:: Source document ::

Urban Sprawl Data
Data and replication files for 'Causes of sprawl: A portrait from space'
by Marcy Burchfield, Henry G. Overman, Diego Puga, and Matthew A. Turner
This site distributes and documents the urban sprawl dataset created by Marcy Burchfield, Henry G. Overman, Diego Puga, and Matthew A. Turner and used in their article 'Causes of sprawl: A portrait from space', published in the Quarterly Journal of Economics 121(2), May 2006: 587-633, as well as the computer code required to replicate their results. Users of this dataset are asked to cite the Quarterly Journal of Economics article as the source. We would also appreciate it if you let us know the details of any paper in which you use the data by sending an email to Diego Puga (
There are two main components in this dataset available at the following links. Documentation for the two components follows the links:
- The metropolitan-level sprawl data and computer code required to replicate the regressions in the article 'Causes of sprawl: A portrait from space'. These data and replication files, documented below, are available for download as a zip file. This contains the data in Stata and in ascii format, as well as a Stata do file that replicates the regressions and summary statistics in Table IV of the article:
sprawl_msa.zip(59 Kb) .

:::

Written exercise 1 => Name each author of the article 'Causes of sprawl: A portrait from space' given on the urban sprawl data page.
Written exercise 2 => Extend the urban sprawl data page past its final line with a few more sentences in the same style.
The listing that comes next is separate material, unrelated to the urban sprawl data page.

:: Source material ::

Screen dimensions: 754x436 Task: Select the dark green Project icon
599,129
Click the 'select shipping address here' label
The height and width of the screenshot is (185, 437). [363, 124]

:::

Exercise answer 1 => Marcy Burchfield, Henry G. Overman, Diego Puga, and Matthew A. Turner

Exercise answer 2 =>
- Supplementary land use and land cover data for three portions of the conterminous United States that are missing from the 1:250,000-scale Land Use and Land Cover GIRAS Data collected by U.S. Geological Survey (USGS) and distributed by the U.S. Environmental Protection Agency (EPA). These data, also documented below, are available for download as three zip files, each containing in shapefile format supplementary land use and land cover data for the missing portion of one 1:250,000 quadrangle:
albunm_h.zip(1,596 Kb) .
- Cedar City:
cedaut_h.zip(1,128 Kb) .
tampfl_h.zip(813 Kb) .
Metropolitan-Level Sprawl Data
The article 'Causes of sprawl: A portrait from space' is concerned with a crucial aspect of sprawl, the scatteredness of development. We measure this aspect of sprawl as carefully as possible and study what causes differences across U.S. metropolitan areas in the extent to which urban development is sprawling or compact.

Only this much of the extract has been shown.